Extracted information
──────────────────────────────
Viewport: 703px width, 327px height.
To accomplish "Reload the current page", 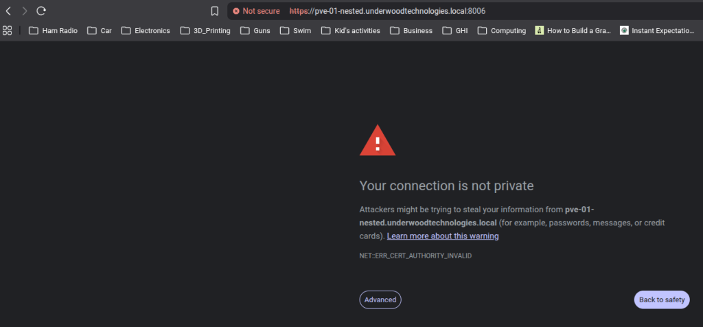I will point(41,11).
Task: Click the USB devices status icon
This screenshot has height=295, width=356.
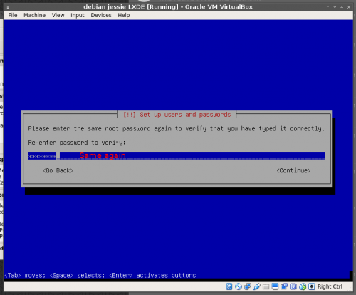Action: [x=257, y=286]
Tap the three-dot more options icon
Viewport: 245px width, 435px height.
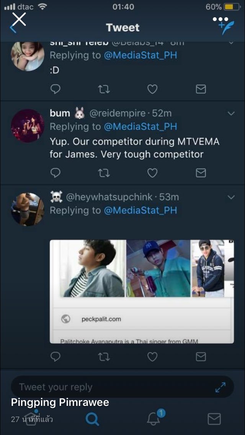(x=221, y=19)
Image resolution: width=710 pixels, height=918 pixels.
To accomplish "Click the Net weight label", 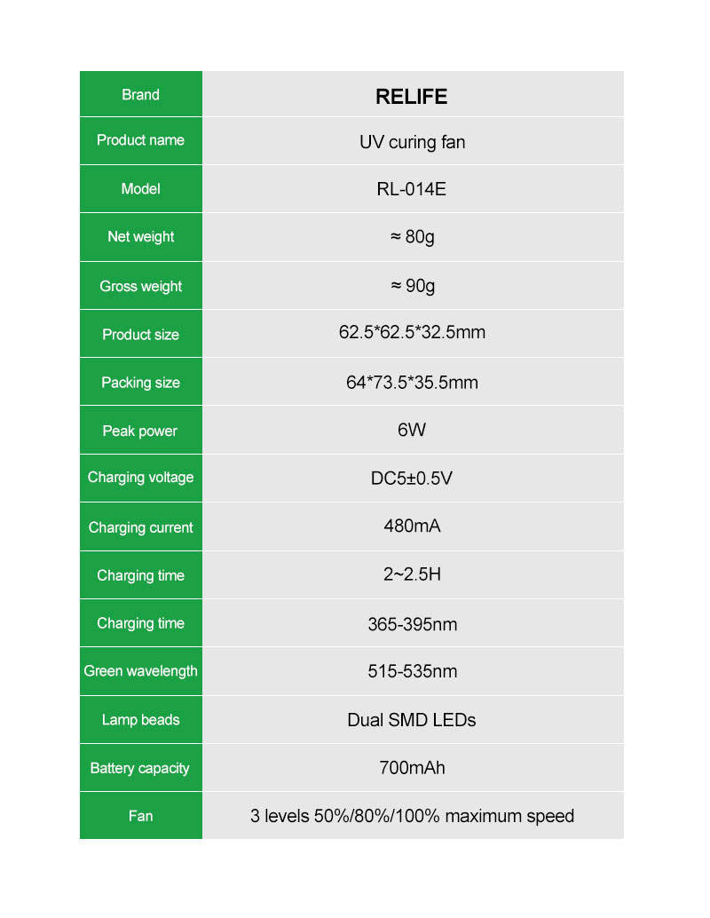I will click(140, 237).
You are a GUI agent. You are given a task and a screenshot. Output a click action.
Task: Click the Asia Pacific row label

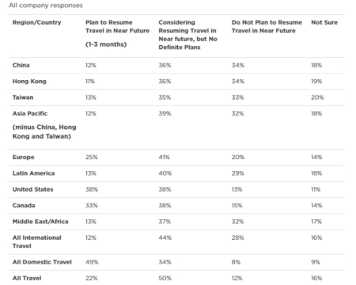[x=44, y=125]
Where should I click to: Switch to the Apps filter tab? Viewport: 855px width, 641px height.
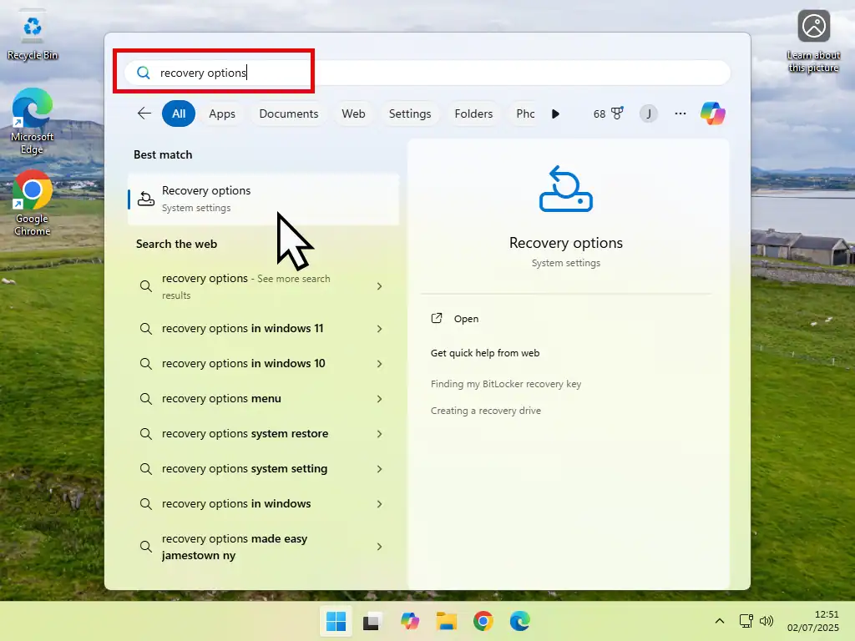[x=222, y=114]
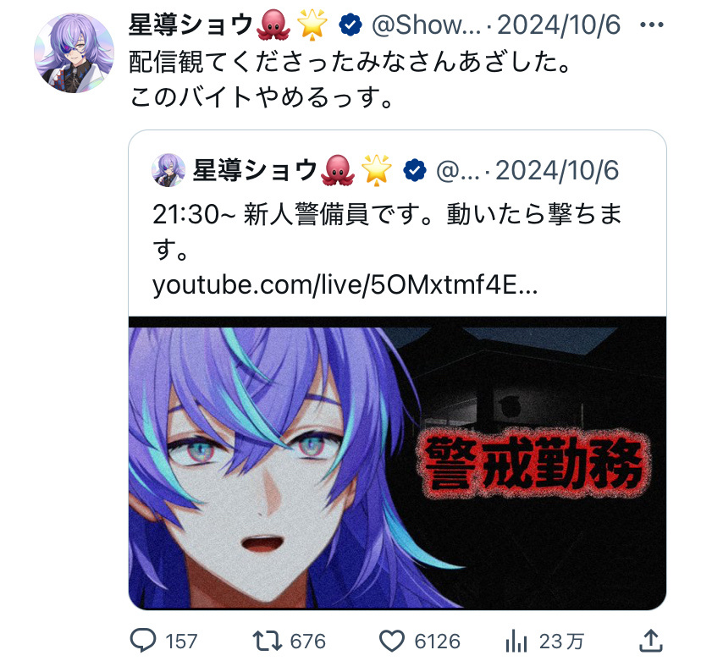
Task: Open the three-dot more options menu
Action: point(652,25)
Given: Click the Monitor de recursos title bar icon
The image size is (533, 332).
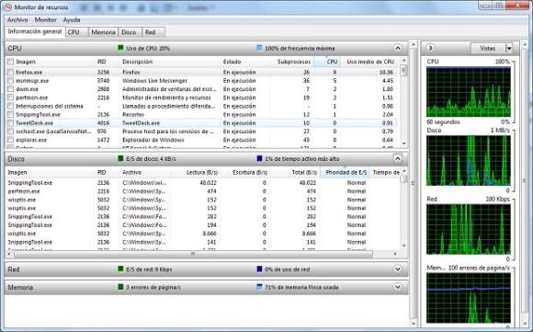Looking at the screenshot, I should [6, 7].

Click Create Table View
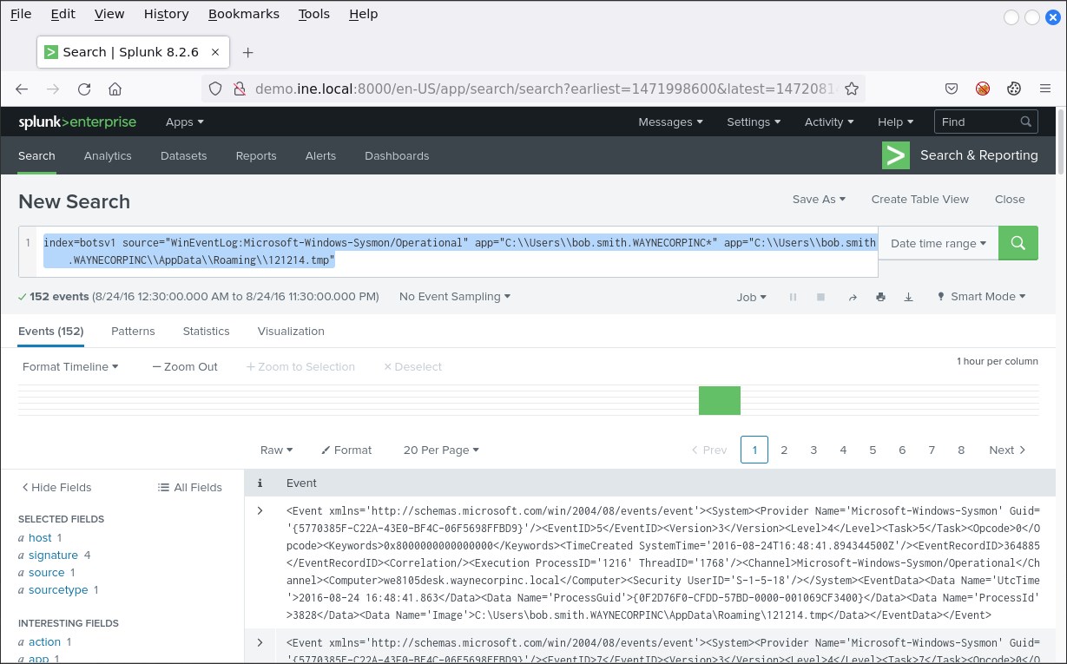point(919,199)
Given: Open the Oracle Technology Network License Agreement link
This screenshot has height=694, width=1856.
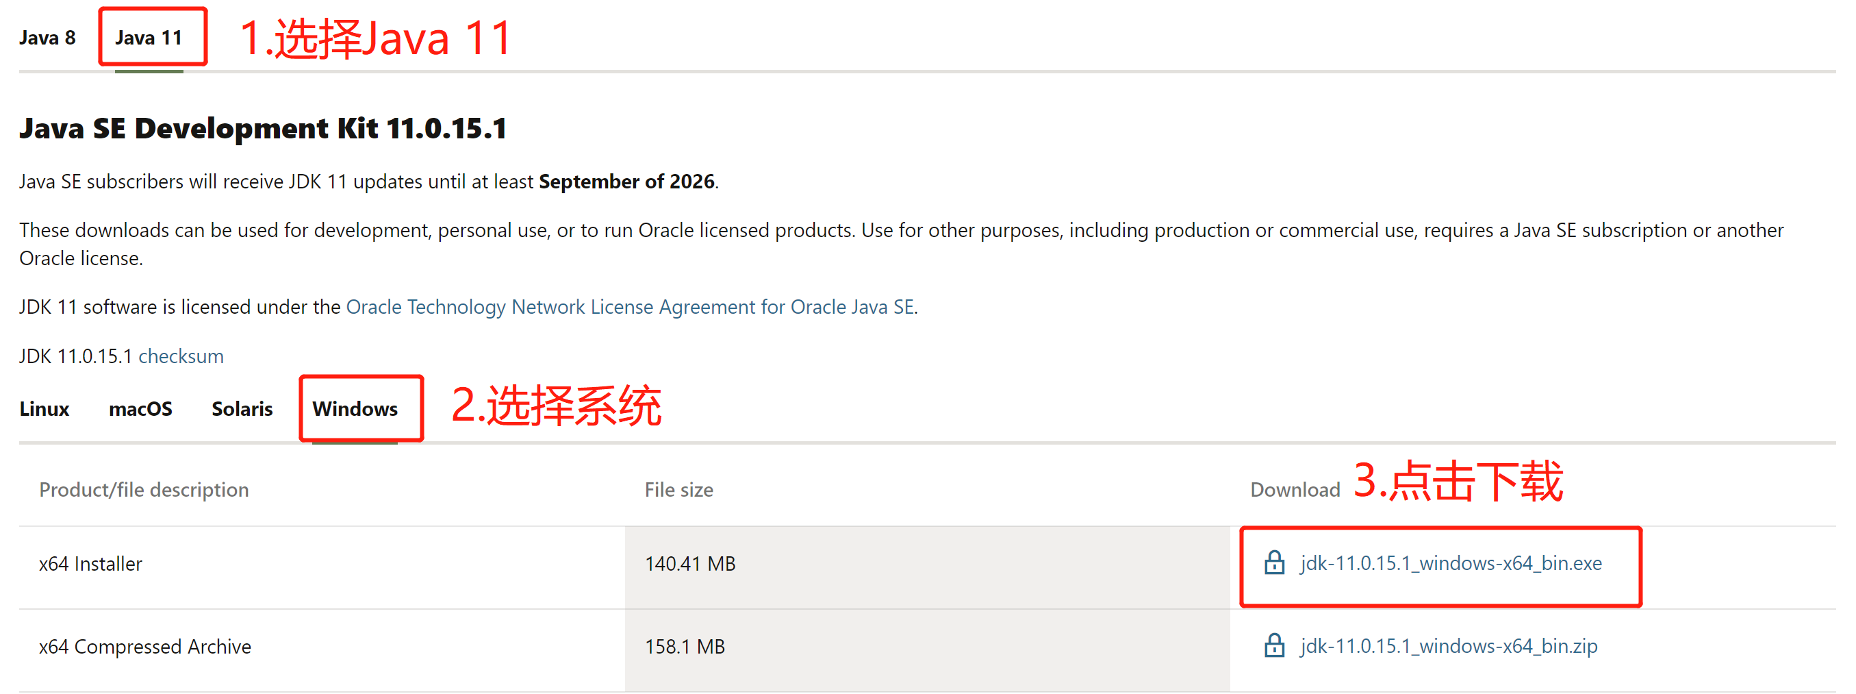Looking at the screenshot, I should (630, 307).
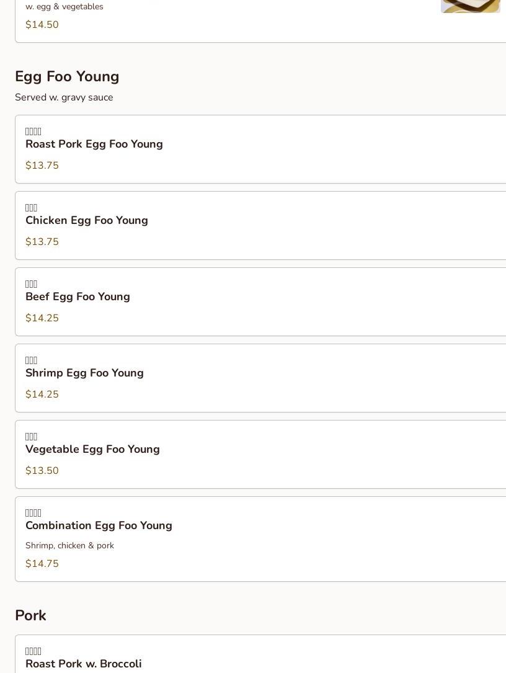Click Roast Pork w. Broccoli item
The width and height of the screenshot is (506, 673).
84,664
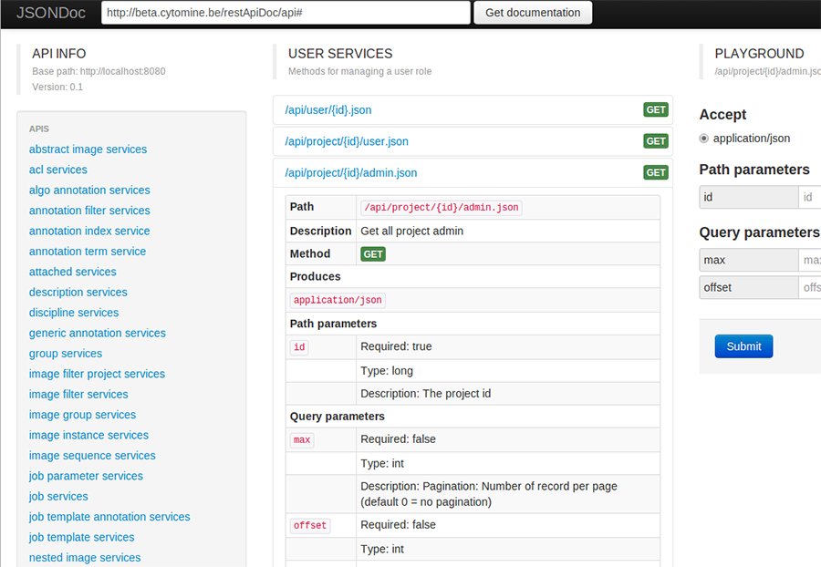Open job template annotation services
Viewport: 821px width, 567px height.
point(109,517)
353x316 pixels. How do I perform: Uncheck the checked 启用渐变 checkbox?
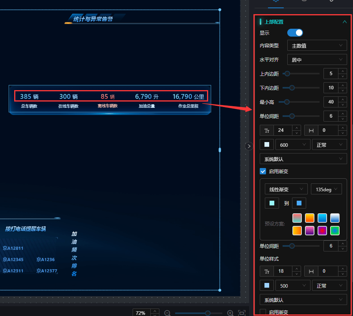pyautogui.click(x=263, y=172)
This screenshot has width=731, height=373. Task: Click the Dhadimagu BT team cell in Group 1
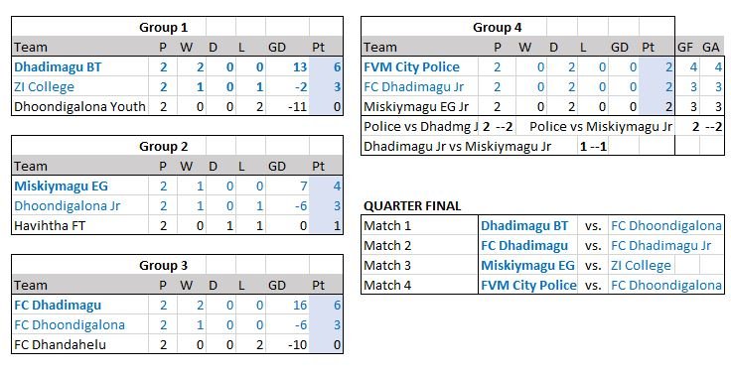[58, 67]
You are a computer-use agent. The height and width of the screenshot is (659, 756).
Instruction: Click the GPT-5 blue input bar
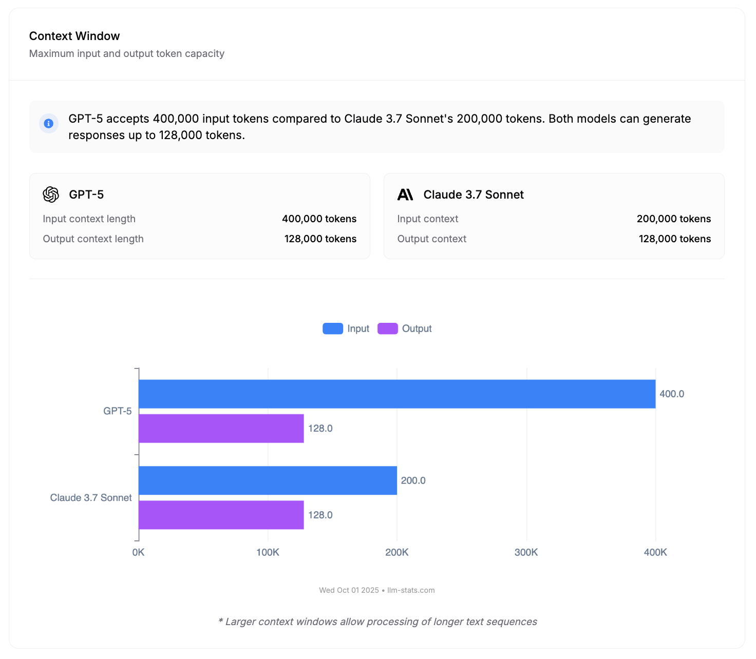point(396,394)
──────────────────────────────
Task description
An exact restatement is expected of the lines from the line containing "You are a computer-use" to the end of the data above, pictures excluded.

Result of the task
You are a computer-use agent. The height and width of the screenshot is (659, 756).
Instruction: Click the GPT-5 blue input bar
point(396,394)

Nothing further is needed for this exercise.